ABOUT THIS EXERCISE >> Each line that contains the string "agent" counts once; report how many such lines appear in the data, as a number only.

** DATA RECORDS follows **

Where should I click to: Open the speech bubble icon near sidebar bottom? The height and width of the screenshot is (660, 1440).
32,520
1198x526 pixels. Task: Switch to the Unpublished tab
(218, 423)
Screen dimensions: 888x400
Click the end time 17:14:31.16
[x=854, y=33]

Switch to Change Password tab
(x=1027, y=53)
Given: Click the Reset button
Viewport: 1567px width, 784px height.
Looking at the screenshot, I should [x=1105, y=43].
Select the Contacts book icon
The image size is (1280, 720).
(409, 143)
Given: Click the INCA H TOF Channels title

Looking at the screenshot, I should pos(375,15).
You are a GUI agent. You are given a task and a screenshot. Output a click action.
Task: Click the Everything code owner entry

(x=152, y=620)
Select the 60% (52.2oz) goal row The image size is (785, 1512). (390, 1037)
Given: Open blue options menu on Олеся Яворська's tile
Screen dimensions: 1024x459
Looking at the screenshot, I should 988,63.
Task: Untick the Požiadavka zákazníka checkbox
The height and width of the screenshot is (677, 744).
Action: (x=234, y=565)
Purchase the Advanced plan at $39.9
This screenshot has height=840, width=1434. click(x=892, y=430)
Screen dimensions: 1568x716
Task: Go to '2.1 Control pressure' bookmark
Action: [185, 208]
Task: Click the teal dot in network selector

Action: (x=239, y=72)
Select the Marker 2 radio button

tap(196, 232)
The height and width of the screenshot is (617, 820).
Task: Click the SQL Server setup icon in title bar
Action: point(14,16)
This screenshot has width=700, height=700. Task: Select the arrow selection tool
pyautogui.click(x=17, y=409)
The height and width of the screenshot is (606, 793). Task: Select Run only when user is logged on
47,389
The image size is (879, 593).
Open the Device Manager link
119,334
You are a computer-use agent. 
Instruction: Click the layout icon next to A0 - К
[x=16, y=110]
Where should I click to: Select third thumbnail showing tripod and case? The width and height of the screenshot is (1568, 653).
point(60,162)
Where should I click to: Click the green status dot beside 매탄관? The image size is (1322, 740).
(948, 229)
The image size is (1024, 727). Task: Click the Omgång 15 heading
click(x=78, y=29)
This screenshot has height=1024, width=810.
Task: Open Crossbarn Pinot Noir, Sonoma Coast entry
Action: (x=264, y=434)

** End of DATA RECORDS **

ANSWER SECTION >> 2